Supplied material
____
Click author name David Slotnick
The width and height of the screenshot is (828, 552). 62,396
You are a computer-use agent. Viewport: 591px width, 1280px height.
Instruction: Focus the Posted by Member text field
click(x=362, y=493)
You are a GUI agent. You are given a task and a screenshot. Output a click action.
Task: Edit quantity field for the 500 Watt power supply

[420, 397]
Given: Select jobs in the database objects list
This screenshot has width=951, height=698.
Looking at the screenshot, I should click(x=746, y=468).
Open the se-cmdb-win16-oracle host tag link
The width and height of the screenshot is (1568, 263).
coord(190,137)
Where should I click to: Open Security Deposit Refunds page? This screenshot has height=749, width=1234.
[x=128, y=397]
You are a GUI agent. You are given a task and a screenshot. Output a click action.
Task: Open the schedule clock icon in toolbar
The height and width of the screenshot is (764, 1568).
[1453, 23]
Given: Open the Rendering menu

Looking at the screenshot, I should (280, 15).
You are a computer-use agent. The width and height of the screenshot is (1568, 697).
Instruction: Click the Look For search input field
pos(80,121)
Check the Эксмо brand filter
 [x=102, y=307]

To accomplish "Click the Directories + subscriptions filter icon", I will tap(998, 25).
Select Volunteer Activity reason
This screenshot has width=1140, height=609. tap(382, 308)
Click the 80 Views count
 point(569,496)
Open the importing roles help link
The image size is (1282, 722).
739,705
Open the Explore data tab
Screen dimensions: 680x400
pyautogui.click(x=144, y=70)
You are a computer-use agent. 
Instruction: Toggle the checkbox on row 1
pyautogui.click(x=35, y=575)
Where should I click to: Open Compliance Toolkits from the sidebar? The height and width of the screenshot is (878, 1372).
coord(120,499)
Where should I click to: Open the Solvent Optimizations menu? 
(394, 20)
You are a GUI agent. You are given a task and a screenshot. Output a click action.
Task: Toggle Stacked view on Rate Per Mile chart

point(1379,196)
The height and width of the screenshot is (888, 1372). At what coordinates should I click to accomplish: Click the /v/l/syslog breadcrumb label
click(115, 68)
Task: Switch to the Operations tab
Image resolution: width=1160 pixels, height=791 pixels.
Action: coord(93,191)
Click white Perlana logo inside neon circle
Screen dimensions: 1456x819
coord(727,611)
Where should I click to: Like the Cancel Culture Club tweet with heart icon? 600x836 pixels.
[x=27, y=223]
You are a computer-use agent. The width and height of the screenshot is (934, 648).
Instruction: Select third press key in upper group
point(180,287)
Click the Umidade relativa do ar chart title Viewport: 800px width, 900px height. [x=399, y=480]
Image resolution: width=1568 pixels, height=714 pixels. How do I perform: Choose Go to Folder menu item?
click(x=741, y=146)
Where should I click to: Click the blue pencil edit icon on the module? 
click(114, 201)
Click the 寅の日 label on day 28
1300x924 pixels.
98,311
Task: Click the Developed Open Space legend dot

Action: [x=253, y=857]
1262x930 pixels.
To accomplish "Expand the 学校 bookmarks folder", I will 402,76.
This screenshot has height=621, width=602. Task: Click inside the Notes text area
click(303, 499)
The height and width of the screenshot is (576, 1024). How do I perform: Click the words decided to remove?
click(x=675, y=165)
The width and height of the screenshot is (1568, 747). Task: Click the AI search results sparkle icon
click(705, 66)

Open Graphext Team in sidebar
____
Reproduce every line of the data above without changing anything.

Click author name David Slotnick
The width and height of the screenshot is (828, 552). 62,396
You are a computer-use agent. Viewport: 591px width, 1280px height.
Instruction: Focus the Posted by Member text field
click(x=362, y=493)
You are a GUI agent. You are given a task and a screenshot. Output a click action.
Task: Edit quantity field for the 500 Watt power supply

[420, 397]
Given: Select jobs in the database objects list
This screenshot has width=951, height=698.
Looking at the screenshot, I should click(x=746, y=468).
Open the se-cmdb-win16-oracle host tag link
The width and height of the screenshot is (1568, 263).
coord(190,137)
Where should I click to: Open Security Deposit Refunds page? This screenshot has height=749, width=1234.
[x=128, y=397]
You are a GUI agent. You are given a task and a screenshot. Output a click action.
Task: Open the schedule clock icon in toolbar
The height and width of the screenshot is (764, 1568).
[1453, 23]
Given: Open the Rendering menu

Looking at the screenshot, I should (280, 15).
You are a computer-use agent. The width and height of the screenshot is (1568, 697).
Instruction: Click the Look For search input field
pos(80,121)
Check the Эксмо brand filter
 [x=102, y=307]

To accomplish "Click the Directories + subscriptions filter icon", I will tap(998, 25).
Select Volunteer Activity reason
This screenshot has width=1140, height=609. tap(382, 308)
Click the 80 Views count
 point(569,496)
Open the importing roles help link
The image size is (1282, 722).
739,705
Open the Explore data tab
Screen dimensions: 680x400
pyautogui.click(x=144, y=70)
You are a computer-use agent. 
Instruction: Toggle the checkbox on row 1
pyautogui.click(x=35, y=575)
Where should I click to: Open Compliance Toolkits from the sidebar? The height and width of the screenshot is (878, 1372).
coord(120,499)
Where should I click to: Open the Solvent Optimizations menu? 
(394, 20)
You are a GUI agent. You are given a task and a screenshot. Output a click action.
Task: Toggle Stacked view on Rate Per Mile chart

point(1379,196)
The height and width of the screenshot is (888, 1372). At what coordinates should I click to accomplish: Click the /v/l/syslog breadcrumb label
click(115, 68)
Task: Switch to the Operations tab
Image resolution: width=1160 pixels, height=791 pixels.
Action: coord(93,191)
Click white Perlana logo inside neon circle
Screen dimensions: 1456x819
coord(727,611)
Where should I click to: Like the Cancel Culture Club tweet with heart icon? 600x836 pixels.
[x=27, y=223]
You are a computer-use agent. The width and height of the screenshot is (934, 648).
Instruction: Select third press key in upper group
point(180,287)
Click the Umidade relativa do ar chart title Viewport: 800px width, 900px height. [x=399, y=480]
Image resolution: width=1568 pixels, height=714 pixels. How do I perform: Choose Go to Folder menu item?
click(x=741, y=146)
Where should I click to: Click the blue pencil edit icon on the module? 
click(114, 201)
Click the 寅の日 label on day 28
1300x924 pixels.
98,311
Task: Click the Developed Open Space legend dot

Action: [x=253, y=857]
1262x930 pixels.
To accomplish "Expand the 学校 bookmarks folder", I will 402,76.
This screenshot has height=621, width=602. Task: Click inside the Notes text area
click(303, 499)
The height and width of the screenshot is (576, 1024). How do I perform: Click the words decided to remove?
click(x=675, y=165)
The width and height of the screenshot is (1568, 747). Task: Click the AI search results sparkle icon
click(705, 66)

Open Graphext Team in sidebar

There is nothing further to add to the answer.